Friedrich Engels zu eigenen Irrtümern in den Klassenkämpfen

Lernen aus Niederlagen

Friedrich Engels

1895 verfasste Friedrich Engels die Einleitung zu Marx‘ Werk „Klassenkämpfe in Frankreich 1848 bis 1850“, in dem er selbstkritisch eigene Fehleinschätzungen analysiert. Eigene Illusionen zu enthüllen, die Klassenkämpfe theoretisch zu verarbeiten ist unbedingt notwendig, um die richtige „Kampfweise“ zu entwickeln.

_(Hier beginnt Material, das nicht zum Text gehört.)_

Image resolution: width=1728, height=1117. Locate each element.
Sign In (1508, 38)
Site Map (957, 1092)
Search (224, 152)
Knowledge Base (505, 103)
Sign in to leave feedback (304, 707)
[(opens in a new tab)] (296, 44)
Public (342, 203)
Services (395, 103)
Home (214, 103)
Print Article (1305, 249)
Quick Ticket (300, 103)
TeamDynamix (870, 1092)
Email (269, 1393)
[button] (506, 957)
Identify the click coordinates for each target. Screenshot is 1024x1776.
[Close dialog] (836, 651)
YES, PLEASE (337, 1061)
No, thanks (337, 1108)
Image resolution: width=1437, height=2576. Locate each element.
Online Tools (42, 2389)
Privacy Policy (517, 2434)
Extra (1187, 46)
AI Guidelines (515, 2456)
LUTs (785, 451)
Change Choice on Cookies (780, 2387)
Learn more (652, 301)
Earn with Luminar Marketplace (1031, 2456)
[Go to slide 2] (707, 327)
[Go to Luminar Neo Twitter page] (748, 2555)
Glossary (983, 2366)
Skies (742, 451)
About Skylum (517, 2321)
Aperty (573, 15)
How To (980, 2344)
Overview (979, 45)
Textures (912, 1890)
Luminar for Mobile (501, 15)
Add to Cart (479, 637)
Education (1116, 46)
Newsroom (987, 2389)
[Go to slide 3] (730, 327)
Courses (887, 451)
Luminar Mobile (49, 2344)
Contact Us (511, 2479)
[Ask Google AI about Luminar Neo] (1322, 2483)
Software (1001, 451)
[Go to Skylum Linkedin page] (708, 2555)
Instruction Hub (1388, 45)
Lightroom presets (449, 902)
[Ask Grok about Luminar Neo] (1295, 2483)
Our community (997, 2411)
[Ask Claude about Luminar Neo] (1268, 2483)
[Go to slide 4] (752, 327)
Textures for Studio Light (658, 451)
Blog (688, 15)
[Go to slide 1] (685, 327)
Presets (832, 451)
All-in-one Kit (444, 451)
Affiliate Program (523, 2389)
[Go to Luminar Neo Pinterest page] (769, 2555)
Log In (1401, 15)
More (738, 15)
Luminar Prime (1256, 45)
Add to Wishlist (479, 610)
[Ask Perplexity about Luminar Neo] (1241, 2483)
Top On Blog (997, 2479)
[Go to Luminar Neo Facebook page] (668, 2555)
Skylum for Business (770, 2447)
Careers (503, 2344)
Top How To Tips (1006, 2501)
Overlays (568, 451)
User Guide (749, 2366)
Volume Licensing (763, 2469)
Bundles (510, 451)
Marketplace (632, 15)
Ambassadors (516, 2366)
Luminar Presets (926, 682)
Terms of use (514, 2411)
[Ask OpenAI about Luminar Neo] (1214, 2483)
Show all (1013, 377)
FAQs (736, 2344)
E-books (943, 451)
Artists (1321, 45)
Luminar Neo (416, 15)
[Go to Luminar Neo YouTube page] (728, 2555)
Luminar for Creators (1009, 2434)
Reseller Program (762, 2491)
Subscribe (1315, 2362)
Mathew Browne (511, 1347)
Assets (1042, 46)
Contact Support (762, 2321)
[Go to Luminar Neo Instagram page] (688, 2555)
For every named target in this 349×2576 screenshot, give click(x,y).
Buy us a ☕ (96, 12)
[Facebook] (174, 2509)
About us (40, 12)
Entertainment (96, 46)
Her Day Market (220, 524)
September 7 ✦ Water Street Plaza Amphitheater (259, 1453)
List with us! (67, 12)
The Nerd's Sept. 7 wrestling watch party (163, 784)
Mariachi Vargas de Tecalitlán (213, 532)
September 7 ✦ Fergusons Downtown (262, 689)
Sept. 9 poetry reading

Als die Februarrevolution ausbrach, standen wir alle, was unsere Vorstellungen von den Bedingungen und dem Verlauf revolutionärer Bewegungen betraf, unter dem Bann der bisherigen geschichtlichen Erfahrung, namentlich derjenigen Frankreichs. Diese letztere war es ja gerade, die die ganze europäische Geschichte seit 1789 beherrscht hatte, von der auch jetzt wieder das Signal zur allgemeinen Umwälzung ausgegangen war. So war es selbstredend und unvermeidlich, dass unsere Vorstellungen von der Natur und dem Gang der in Paris, im Februar 1848, proklamierten „sozialen“ Revolution, der Revolution des Proletariats, stark gefärbt waren durch die Erinnerungen der Vorbilder von 1789 bis 1830. Und vollends, als die Pariser Erhebung ihr Echo fand in den siegreichen Aufständen von Wien, Mailand, Berlin, als ganz Europa bis an die russische Grenze in die Bewegung hineingerissen war; als dann im Juni in Paris die erste große Schlacht um die Herrschaft zwischen Proletariat und Bourgeoisie geschlagen wurde; als selbst der Sieg ihrer Klasse die Bourgeoisie aller Länder so erschütterte, dass sie wieder in die Arme der eben erst gestürzten monarchisch-feudalen Reaktion zurückfloh – da konnte unter damaligen Umständen für uns kein Zweifel sein, dass der große Entscheidungskampf angebrochen sei, dass er ausgefochten werden müsse in einer einzigen langen und wechselvollen Revolutionsperiode, dass er aber nur enden könne mit dem endgültigen Sieg des Proletariats.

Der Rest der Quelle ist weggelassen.